======== SUPPLIED DATA
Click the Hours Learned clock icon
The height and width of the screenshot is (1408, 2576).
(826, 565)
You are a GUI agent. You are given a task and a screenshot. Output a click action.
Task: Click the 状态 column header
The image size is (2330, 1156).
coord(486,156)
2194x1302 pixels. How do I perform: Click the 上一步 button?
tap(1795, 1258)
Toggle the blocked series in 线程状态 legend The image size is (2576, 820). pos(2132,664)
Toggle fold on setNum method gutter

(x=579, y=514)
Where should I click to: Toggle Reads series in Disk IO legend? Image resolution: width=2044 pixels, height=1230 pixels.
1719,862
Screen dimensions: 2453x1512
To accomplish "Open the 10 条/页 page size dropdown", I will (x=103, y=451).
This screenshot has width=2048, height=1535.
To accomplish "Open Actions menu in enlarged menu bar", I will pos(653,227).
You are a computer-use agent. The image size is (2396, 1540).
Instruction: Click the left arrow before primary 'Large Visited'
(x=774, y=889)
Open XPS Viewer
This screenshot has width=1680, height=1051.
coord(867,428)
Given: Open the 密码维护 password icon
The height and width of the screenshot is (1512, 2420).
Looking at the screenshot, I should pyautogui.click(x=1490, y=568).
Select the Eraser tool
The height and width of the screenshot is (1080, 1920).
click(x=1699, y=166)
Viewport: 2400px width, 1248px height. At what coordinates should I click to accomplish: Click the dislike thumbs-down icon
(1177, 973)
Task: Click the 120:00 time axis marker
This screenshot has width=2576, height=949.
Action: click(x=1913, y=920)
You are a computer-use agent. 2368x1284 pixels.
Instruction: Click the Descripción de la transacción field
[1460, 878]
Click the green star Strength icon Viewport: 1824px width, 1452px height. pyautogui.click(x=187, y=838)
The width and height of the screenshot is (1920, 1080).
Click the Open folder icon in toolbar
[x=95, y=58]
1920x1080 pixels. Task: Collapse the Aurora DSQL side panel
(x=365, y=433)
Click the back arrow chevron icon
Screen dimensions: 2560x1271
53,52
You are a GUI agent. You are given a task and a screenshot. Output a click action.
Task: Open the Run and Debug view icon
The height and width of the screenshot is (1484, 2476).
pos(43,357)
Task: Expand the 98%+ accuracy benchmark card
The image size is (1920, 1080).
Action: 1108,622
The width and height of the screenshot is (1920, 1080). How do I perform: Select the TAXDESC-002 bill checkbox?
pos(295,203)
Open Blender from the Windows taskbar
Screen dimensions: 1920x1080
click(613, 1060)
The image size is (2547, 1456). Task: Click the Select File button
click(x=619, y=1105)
================
## WORK ORDER
Copy out each record word for word.

## EXERCISE RESULT
Click the Hours Learned clock icon
The height and width of the screenshot is (1408, 2576).
(826, 565)
You are a GUI agent. You are given a task and a screenshot. Output a click action.
Task: Click the 状态 column header
The image size is (2330, 1156).
coord(486,156)
2194x1302 pixels. How do I perform: Click the 上一步 button?
tap(1795, 1258)
Toggle the blocked series in 线程状态 legend The image size is (2576, 820). pos(2132,664)
Toggle fold on setNum method gutter

(x=579, y=514)
Where should I click to: Toggle Reads series in Disk IO legend? Image resolution: width=2044 pixels, height=1230 pixels.
1719,862
Screen dimensions: 2453x1512
To accomplish "Open the 10 条/页 page size dropdown", I will (x=103, y=451).
This screenshot has width=2048, height=1535.
To accomplish "Open Actions menu in enlarged menu bar", I will pos(653,227).
You are a computer-use agent. The image size is (2396, 1540).
Instruction: Click the left arrow before primary 'Large Visited'
(x=774, y=889)
Open XPS Viewer
This screenshot has width=1680, height=1051.
coord(867,428)
Given: Open the 密码维护 password icon
The height and width of the screenshot is (1512, 2420).
Looking at the screenshot, I should pyautogui.click(x=1490, y=568).
Select the Eraser tool
The height and width of the screenshot is (1080, 1920).
click(x=1699, y=166)
Viewport: 2400px width, 1248px height. At what coordinates should I click to accomplish: Click the dislike thumbs-down icon
(1177, 973)
Task: Click the 120:00 time axis marker
This screenshot has width=2576, height=949.
Action: click(x=1913, y=920)
You are a computer-use agent. 2368x1284 pixels.
Instruction: Click the Descripción de la transacción field
[1460, 878]
Click the green star Strength icon Viewport: 1824px width, 1452px height. pyautogui.click(x=187, y=838)
The width and height of the screenshot is (1920, 1080).
Click the Open folder icon in toolbar
[x=95, y=58]
1920x1080 pixels. Task: Collapse the Aurora DSQL side panel
(x=365, y=433)
Click the back arrow chevron icon
Screen dimensions: 2560x1271
53,52
You are a GUI agent. You are given a task and a screenshot. Output a click action.
Task: Open the Run and Debug view icon
The height and width of the screenshot is (1484, 2476).
pos(43,357)
Task: Expand the 98%+ accuracy benchmark card
The image size is (1920, 1080).
Action: 1108,622
The width and height of the screenshot is (1920, 1080). How do I perform: Select the TAXDESC-002 bill checkbox?
pos(295,203)
Open Blender from the Windows taskbar
Screen dimensions: 1920x1080
click(613, 1060)
The image size is (2547, 1456). Task: Click the Select File button
click(x=619, y=1105)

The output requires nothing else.